■ Task instructions ■
With the pictures removed, write out the data below exactly.

(Screenshot grounding data)
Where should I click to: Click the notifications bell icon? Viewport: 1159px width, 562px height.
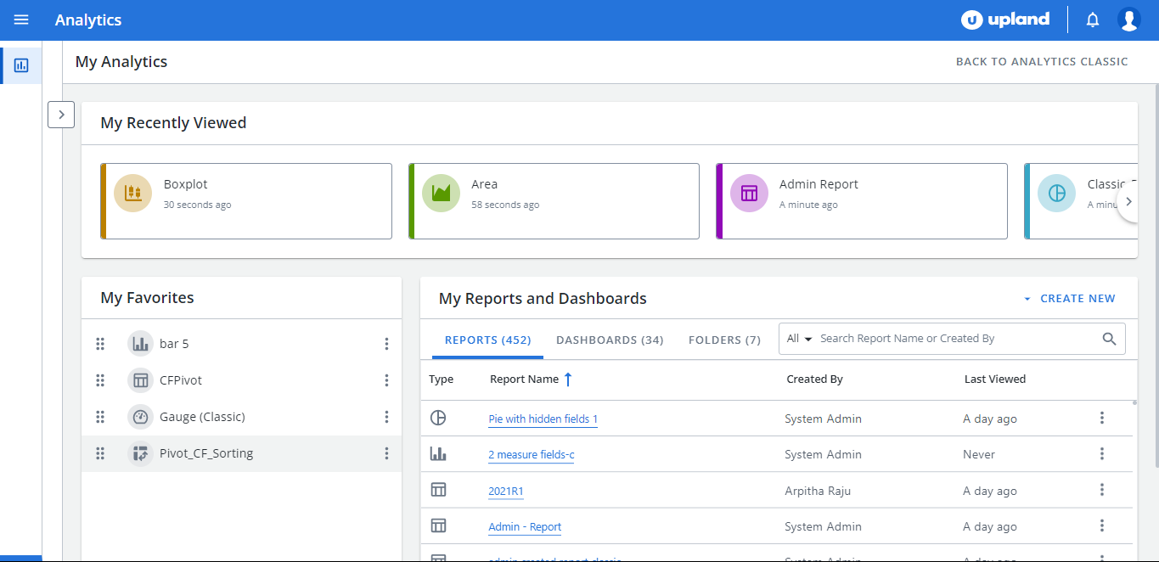point(1093,20)
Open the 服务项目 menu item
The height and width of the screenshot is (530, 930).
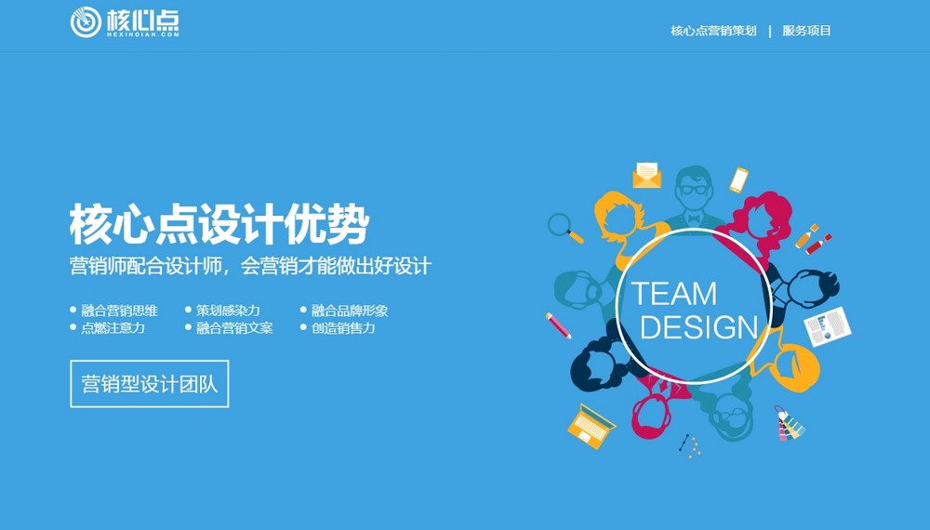(x=806, y=31)
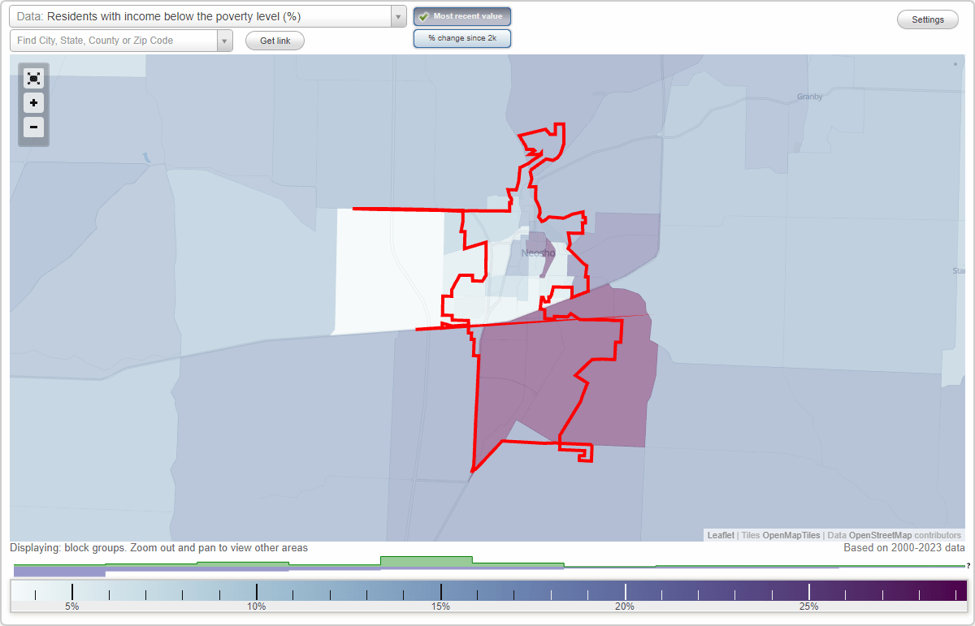
Task: Click the checkmark icon in Most recent value
Action: 423,16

■ Finished exercise ■
Where should I click to: Click the notifications bell icon? Viewport: 1159px width, 562px height.
point(1093,20)
Open the 服务项目 menu item
The height and width of the screenshot is (530, 930).
(x=806, y=31)
Task: Click the checkmark icon in Most recent value
Action: 423,16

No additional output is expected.